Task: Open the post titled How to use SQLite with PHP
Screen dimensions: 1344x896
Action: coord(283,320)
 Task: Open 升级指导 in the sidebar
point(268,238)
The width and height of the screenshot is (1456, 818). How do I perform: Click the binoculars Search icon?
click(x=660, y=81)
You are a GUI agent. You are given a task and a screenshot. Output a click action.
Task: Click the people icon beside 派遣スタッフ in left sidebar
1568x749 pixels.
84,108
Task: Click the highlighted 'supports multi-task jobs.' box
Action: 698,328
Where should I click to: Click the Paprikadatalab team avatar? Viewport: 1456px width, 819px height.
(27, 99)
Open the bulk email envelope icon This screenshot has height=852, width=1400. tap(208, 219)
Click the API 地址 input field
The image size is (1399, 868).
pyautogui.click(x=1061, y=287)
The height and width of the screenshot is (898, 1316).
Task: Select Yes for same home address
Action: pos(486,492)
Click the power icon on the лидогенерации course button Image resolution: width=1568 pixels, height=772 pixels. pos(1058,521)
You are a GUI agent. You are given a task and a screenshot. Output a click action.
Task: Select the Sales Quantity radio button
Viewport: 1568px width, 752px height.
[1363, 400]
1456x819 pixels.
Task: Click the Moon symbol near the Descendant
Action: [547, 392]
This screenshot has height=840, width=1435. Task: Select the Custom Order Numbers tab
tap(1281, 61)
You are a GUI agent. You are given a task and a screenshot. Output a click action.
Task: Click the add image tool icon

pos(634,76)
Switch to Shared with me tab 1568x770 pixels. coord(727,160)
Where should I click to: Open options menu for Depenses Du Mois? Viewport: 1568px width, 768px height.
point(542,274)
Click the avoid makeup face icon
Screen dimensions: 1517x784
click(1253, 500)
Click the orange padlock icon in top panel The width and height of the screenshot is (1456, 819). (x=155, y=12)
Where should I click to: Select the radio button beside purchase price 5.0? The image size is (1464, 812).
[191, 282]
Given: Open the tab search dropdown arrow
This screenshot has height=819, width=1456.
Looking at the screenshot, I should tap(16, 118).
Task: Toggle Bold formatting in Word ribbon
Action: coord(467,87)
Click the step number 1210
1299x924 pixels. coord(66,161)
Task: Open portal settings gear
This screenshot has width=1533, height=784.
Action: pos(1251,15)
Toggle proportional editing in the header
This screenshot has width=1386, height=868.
══════════
* WHAT THE TASK ASKS: Skip every line before the one containing "Click the avoid makeup face icon". Retype that line and the rest through the last one exactly as they stand in the listing.

* RESPONSE AREA:
Click the avoid makeup face icon
Screen dimensions: 1517x784
click(1253, 500)
Click the orange padlock icon in top panel The width and height of the screenshot is (1456, 819). (x=155, y=12)
Where should I click to: Select the radio button beside purchase price 5.0? The image size is (1464, 812).
[191, 282]
Given: Open the tab search dropdown arrow
This screenshot has height=819, width=1456.
Looking at the screenshot, I should tap(16, 118).
Task: Toggle Bold formatting in Word ribbon
Action: coord(467,87)
Click the step number 1210
1299x924 pixels. coord(66,161)
Task: Open portal settings gear
This screenshot has width=1533, height=784.
Action: pos(1251,15)
Toggle proportional editing in the header
This screenshot has width=1386, height=868.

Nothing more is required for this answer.